EXERCÍCIO: No excerto sobre os lobos, substitua "grupos familiares" por "núcleos familiares" e transcreva tudo desde "Seres sociais" até "comunidades).".

EXCERTO DO TEXTO:
────────────────

A sua reputação como exímio caçador é tal
que, “se os cientistas do século XXI decidissem criar um robô capaz de
detectar e perseguir uma presa até a deixar sem vida, dificilmente
conseguiriam construir uma máquina mais eficaz que o lobo”, afirma Paulo Caetano
no seu livro Lobos em Portugal. O
mesmo autor refere ainda que “cada traço do seu ser, cada particularidade do
seu corpo, cada característica física (…) contribui para o tornar um predador
de excelência”.
Seres sociais
Contudo,
os lobos não são apenas habilíssimos caçadores, são também animais sociais
muito cooperativos. Vivem em alcateias, grupos familiares fortemente
hierarquizados, geralmente constituídos por um casal reprodutor que lidera o
grupo (a que os biólogos chamam “casal alfa”) e pelos restantes lobos, grosso
modo crias do ano e filhos e filhas de anos anteriores. Dado que atingem a
maturidade sexual aos dois anos, pelo menos até essa idade permanecem na
alcateia (alguns abandonam-na a partir desse momento com o intuito de
procurar parceiro sexual, encontrar território próprio e formar novas
comunidades).

────────────────

DADOS FORNECIDOS:
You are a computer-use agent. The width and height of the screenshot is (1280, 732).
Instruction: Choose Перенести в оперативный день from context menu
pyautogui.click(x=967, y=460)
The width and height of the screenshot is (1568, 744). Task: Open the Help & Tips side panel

────────────────

RESOLUÇÃO ESCRITA:
Seres sociais
Contudo,
os lobos não são apenas habilíssimos caçadores, são também animais sociais
muito cooperativos. Vivem em alcateias, núcleos familiares fortemente
hierarquizados, geralmente constituídos por um casal reprodutor que lidera o
grupo (a que os biólogos chamam “casal alfa”) e pelos restantes lobos, grosso
modo crias do ano e filhos e filhas de anos anteriores. Dado que atingem a
maturidade sexual aos dois anos, pelo menos até essa idade permanecem na
alcateia (alguns abandonam-na a partir desse momento com o intuito de
procurar parceiro sexual, encontrar território próprio e formar novas
comunidades).